**WHAT YOU WILL DO:** Render every line of the rows below as a Markdown table with the columns "No." and "Line", numbering the lines in order and skipping blank lines. Leave the pictures out of the table.

**RECORD EXCERPTS:**
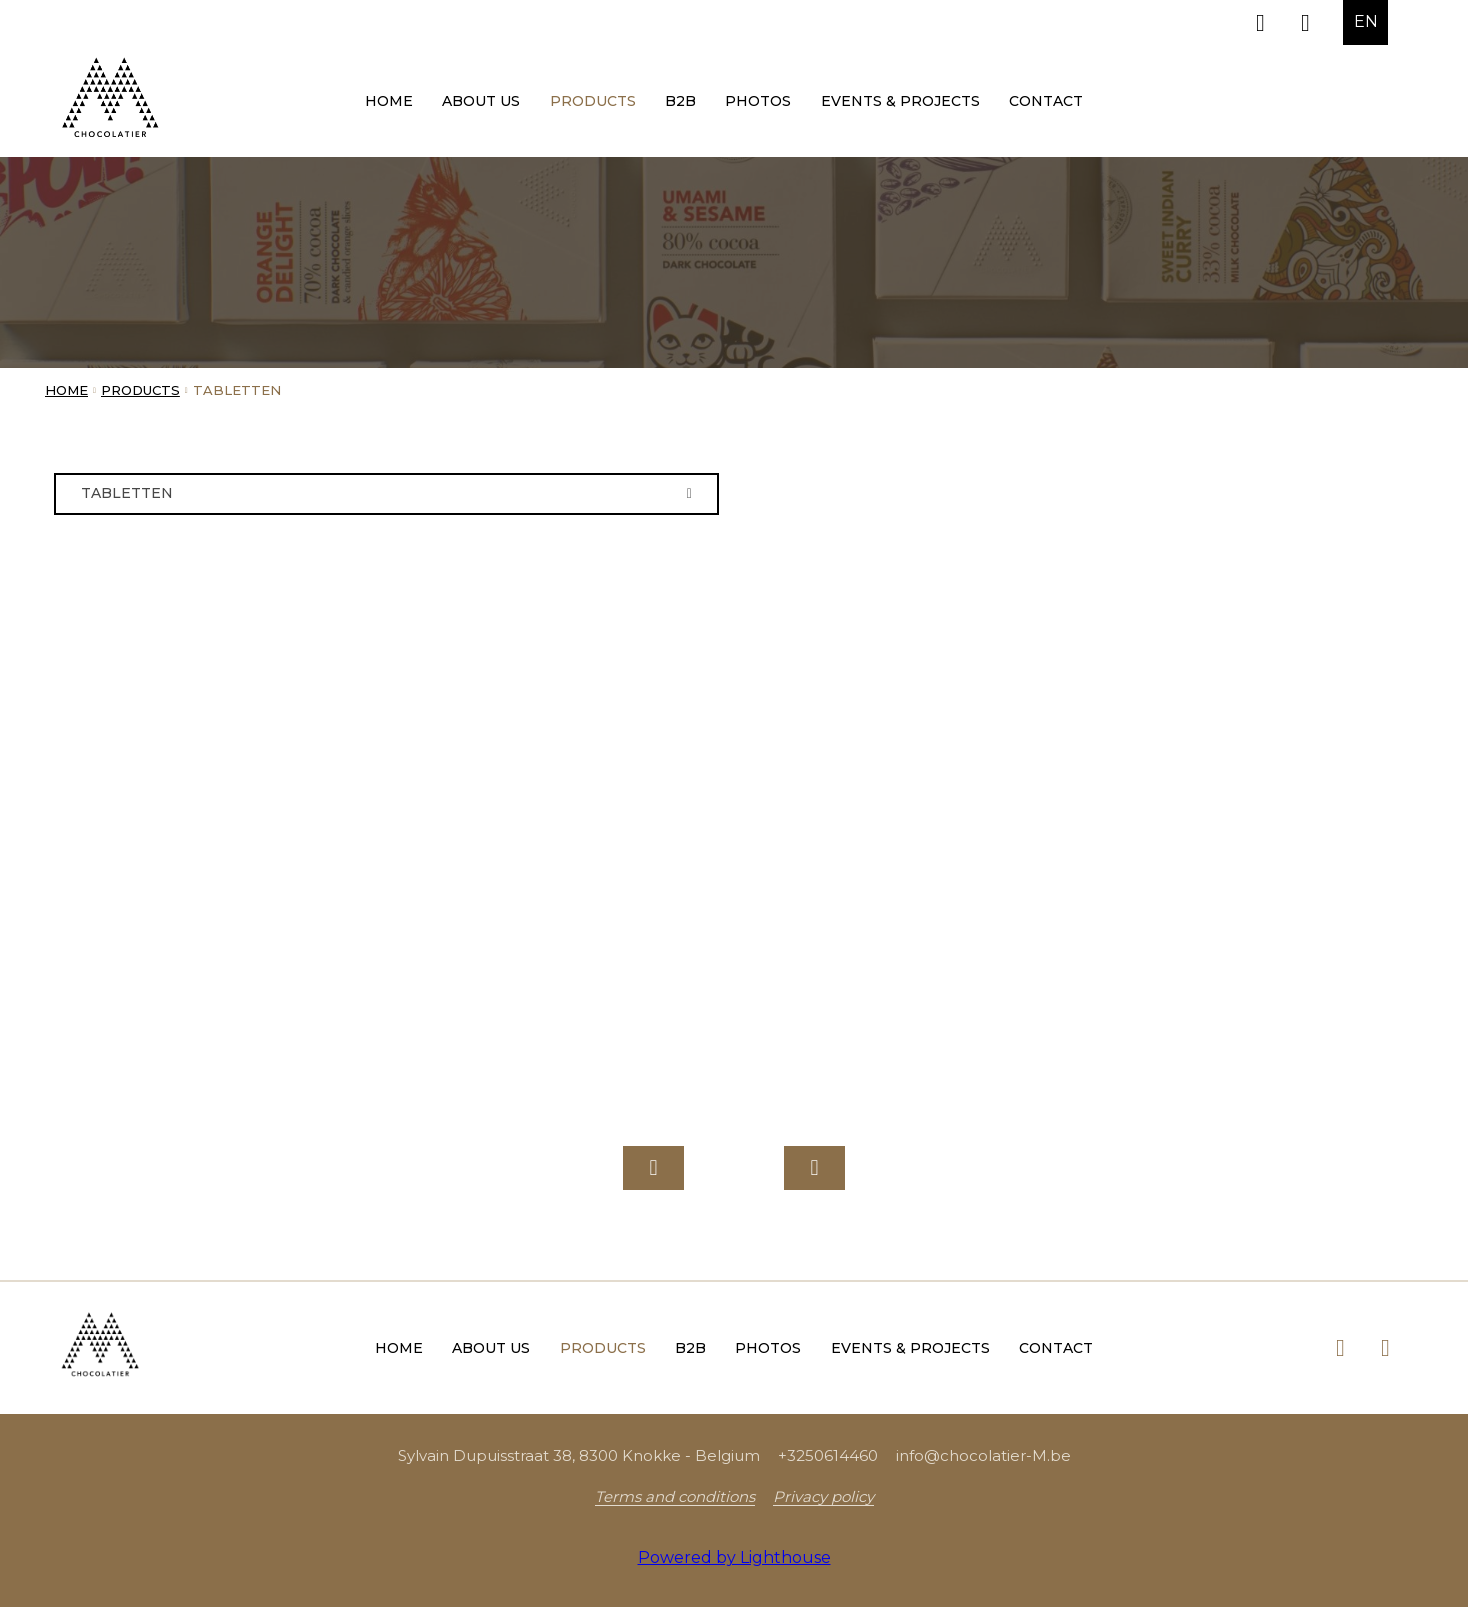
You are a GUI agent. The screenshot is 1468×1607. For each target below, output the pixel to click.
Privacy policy (823, 1496)
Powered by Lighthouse (734, 1557)
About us (481, 101)
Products (593, 101)
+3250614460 (828, 1455)
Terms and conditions (675, 1496)
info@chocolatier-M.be (983, 1455)
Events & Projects (900, 101)
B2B (680, 101)
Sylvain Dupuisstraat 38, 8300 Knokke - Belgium (579, 1455)
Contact (1046, 101)
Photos (758, 101)
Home (389, 101)
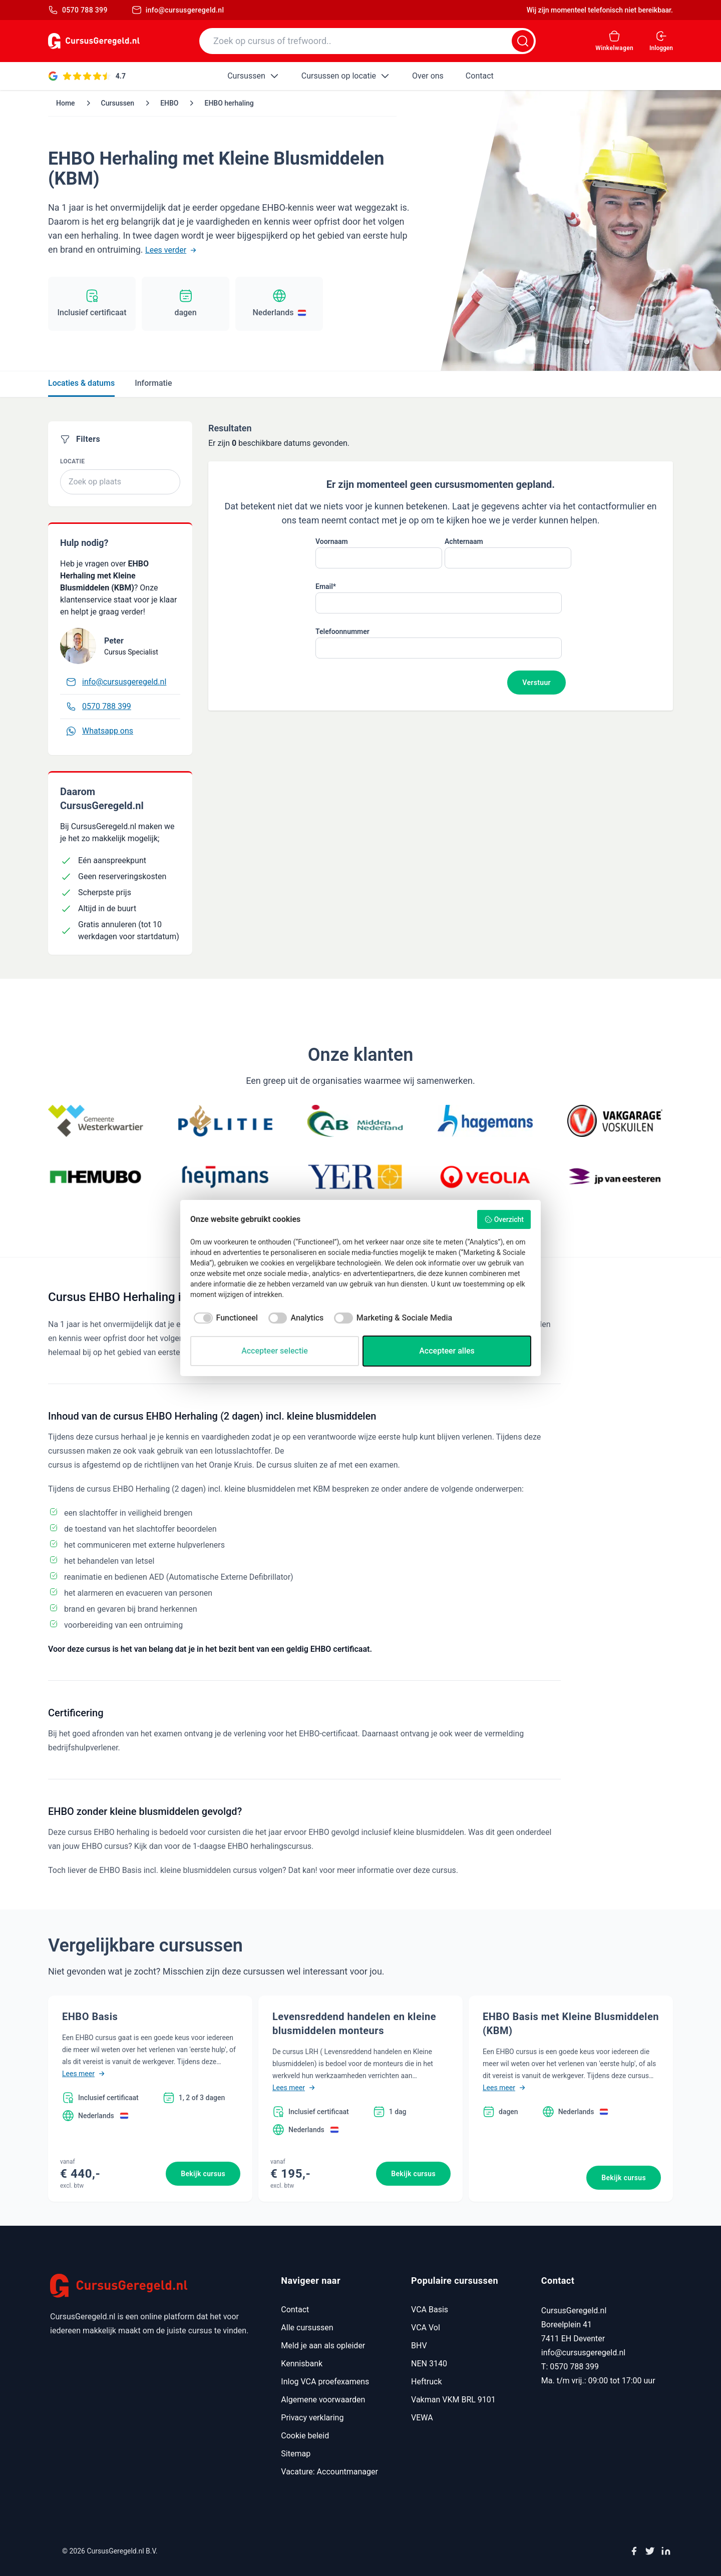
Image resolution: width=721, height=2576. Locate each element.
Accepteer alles (447, 1351)
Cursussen (118, 103)
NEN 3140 (429, 2363)
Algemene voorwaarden (323, 2399)
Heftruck (426, 2381)
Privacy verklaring (312, 2417)
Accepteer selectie (274, 1351)
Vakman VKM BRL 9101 (453, 2399)
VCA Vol (425, 2327)
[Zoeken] (523, 41)
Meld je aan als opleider (323, 2345)
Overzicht (504, 1219)
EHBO (169, 103)
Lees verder (170, 250)
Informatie (153, 383)
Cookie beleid (305, 2435)
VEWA (422, 2417)
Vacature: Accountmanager (329, 2471)
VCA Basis (429, 2309)
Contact (295, 2309)
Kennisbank (301, 2363)
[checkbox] (224, 1318)
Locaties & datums (81, 383)
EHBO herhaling (228, 103)
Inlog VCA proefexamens (325, 2381)
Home (65, 103)
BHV (419, 2345)
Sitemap (295, 2453)
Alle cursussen (307, 2327)
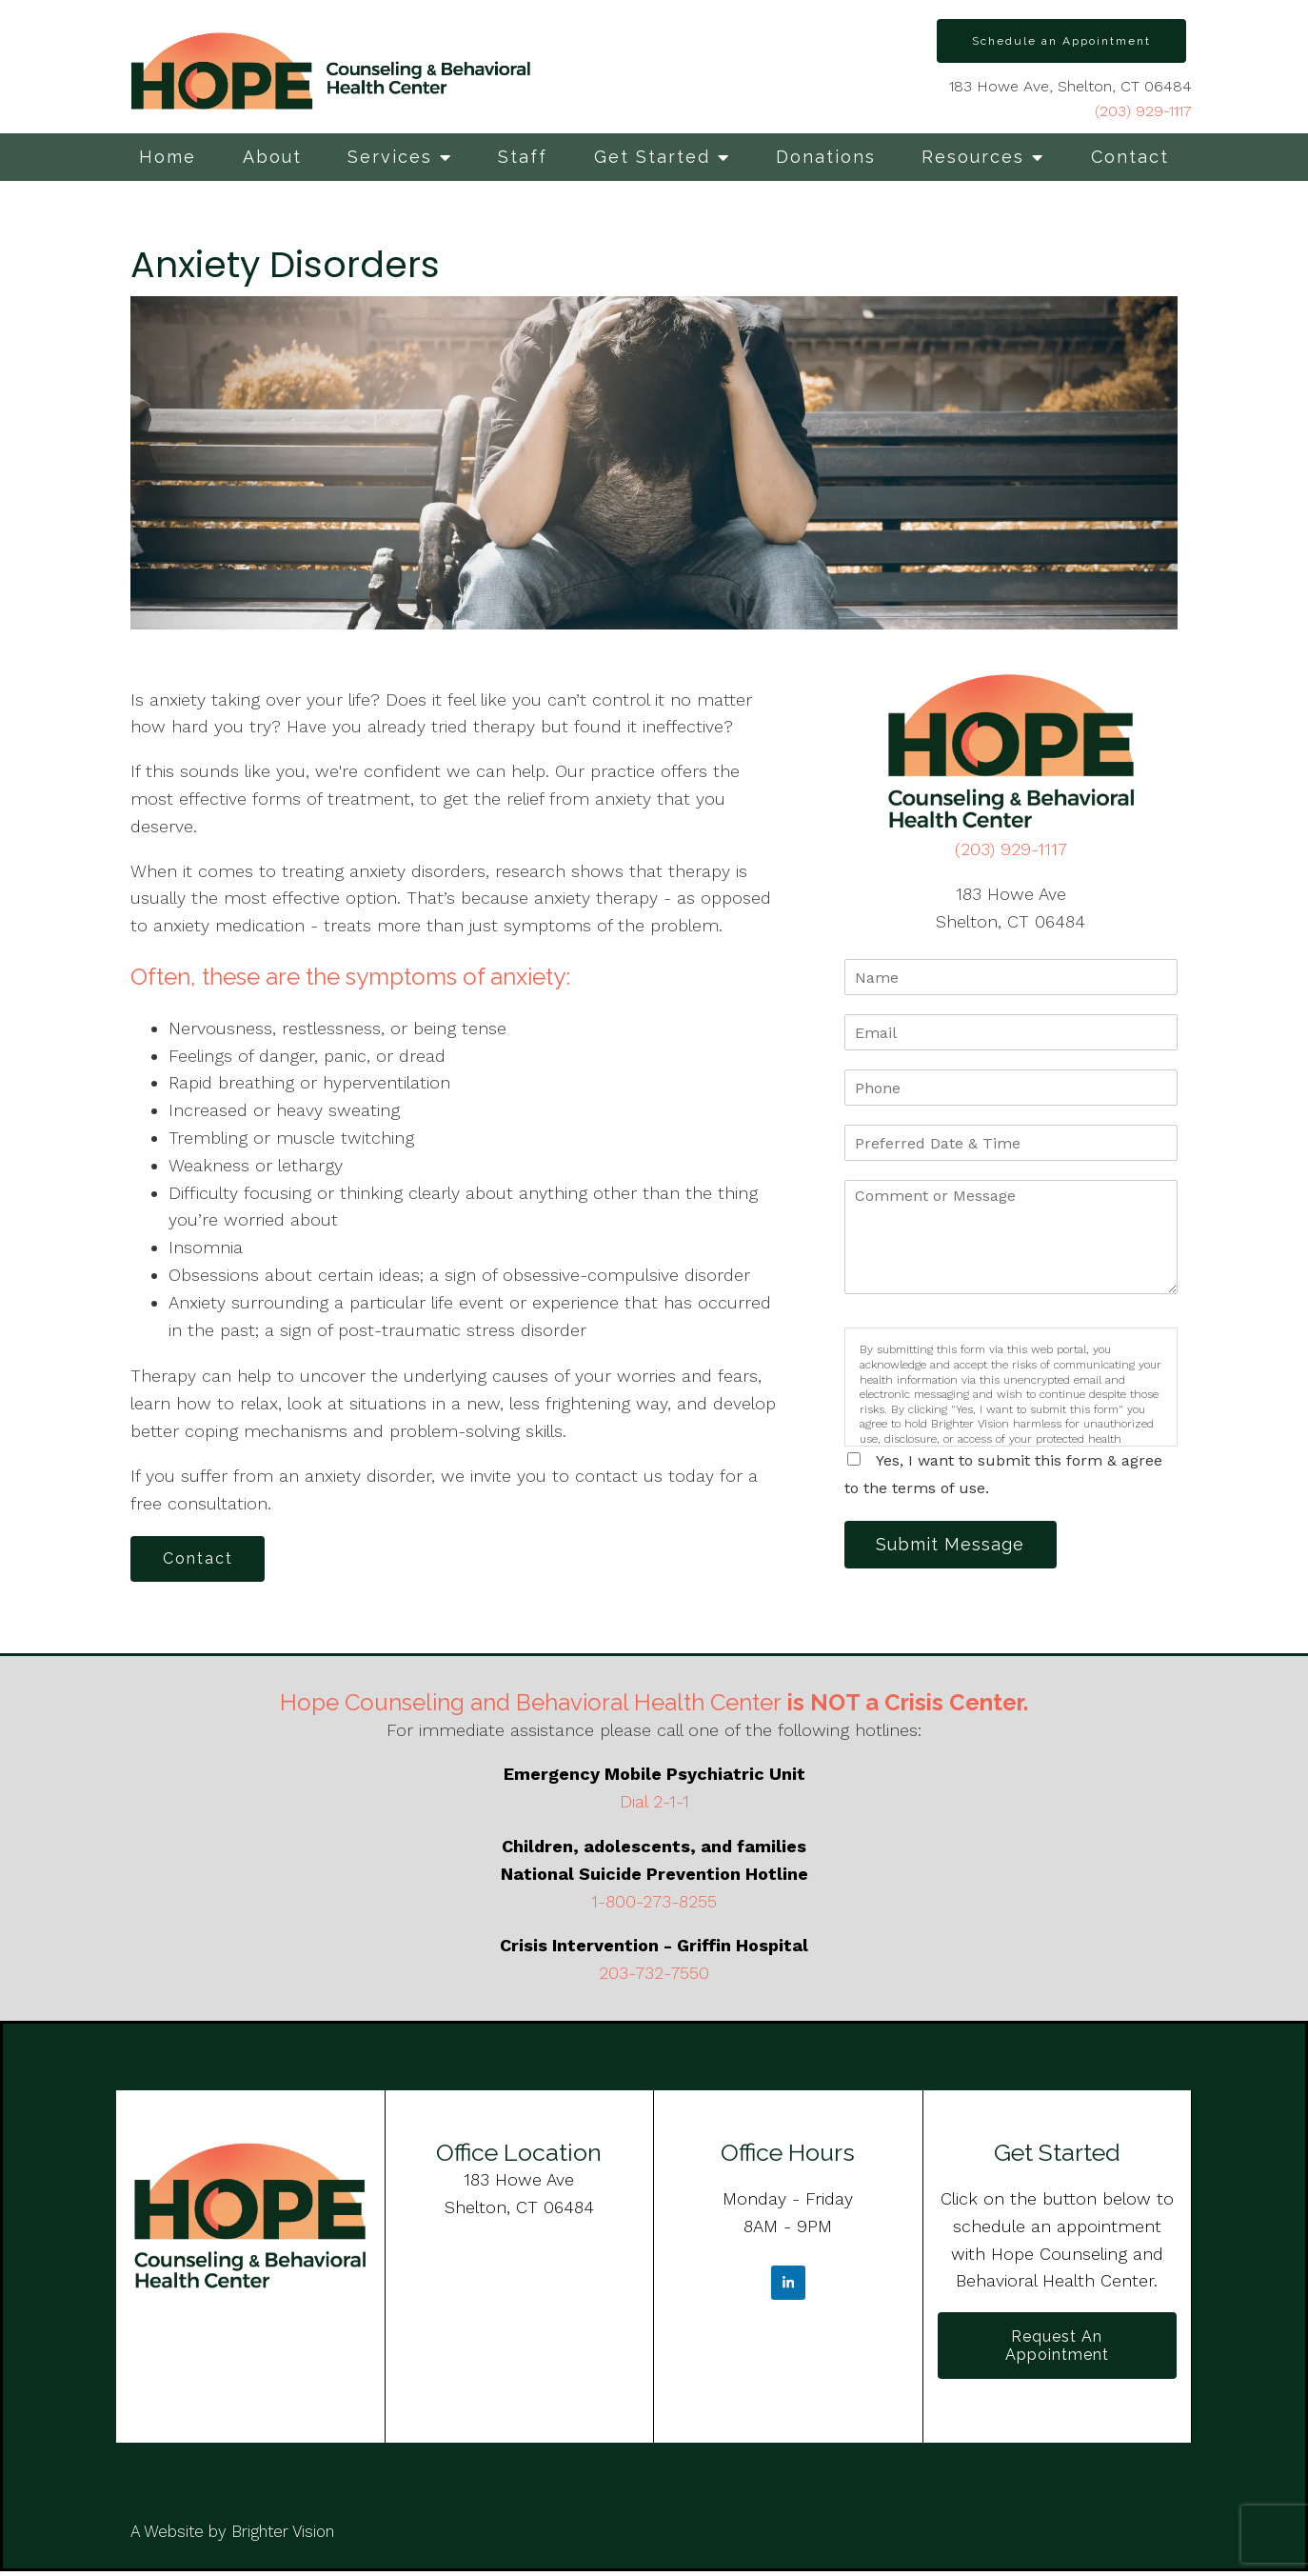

**RESPONSE TO THIS TASK:**
| No. | Line |
|---|---|
| 1 | You are a GUI agent. The screenshot is 1468×1607. For each target below, output the pixel to click. |
| 2 | Privacy policy (823, 1496) |
| 3 | Powered by Lighthouse (734, 1557) |
| 4 | About us (481, 101) |
| 5 | Products (593, 101) |
| 6 | +3250614460 (828, 1455) |
| 7 | Terms and conditions (675, 1496) |
| 8 | info@chocolatier-M.be (983, 1455) |
| 9 | Events & Projects (900, 101) |
| 10 | B2B (680, 101) |
| 11 | Sylvain Dupuisstraat 38, 8300 Knokke - Belgium (579, 1455) |
| 12 | Contact (1046, 101) |
| 13 | Photos (758, 101) |
| 14 | Home (389, 101) |
| 15 | Image resolution: width=721, height=2576. Locate each element. |
| 16 | Accepteer alles (447, 1351) |
| 17 | Cursussen (118, 103) |
| 18 | NEN 3140 (429, 2363) |
| 19 | Algemene voorwaarden (323, 2399) |
| 20 | Heftruck (426, 2381) |
| 21 | Privacy verklaring (312, 2417) |
| 22 | Accepteer selectie (274, 1351) |
| 23 | Vakman VKM BRL 9101 (453, 2399) |
| 24 | VCA Vol (425, 2327) |
| 25 | [Zoeken] (523, 41) |
| 26 | Meld je aan als opleider (323, 2345) |
| 27 | Overzicht (504, 1219) |
| 28 | EHBO (169, 103) |
| 29 | Lees verder (170, 250) |
| 30 | Informatie (153, 383) |
| 31 | Cookie beleid (305, 2435) |
| 32 | VEWA (422, 2417) |
| 33 | Vacature: Accountmanager (329, 2471) |
| 34 | VCA Basis (429, 2309) |
| 35 | Contact (295, 2309) |
| 36 | Kennisbank (301, 2363) |
| 37 | [checkbox] (224, 1318) |
| 38 | Locaties & datums (81, 383) |
| 39 | EHBO herhaling (228, 103) |
| 40 | Inlog VCA proefexamens (325, 2381) |
| 41 | Home (65, 103) |
| 42 | BHV (419, 2345) |
| 43 | Sitemap (295, 2453) |
| 44 | Alle cursussen (307, 2327) |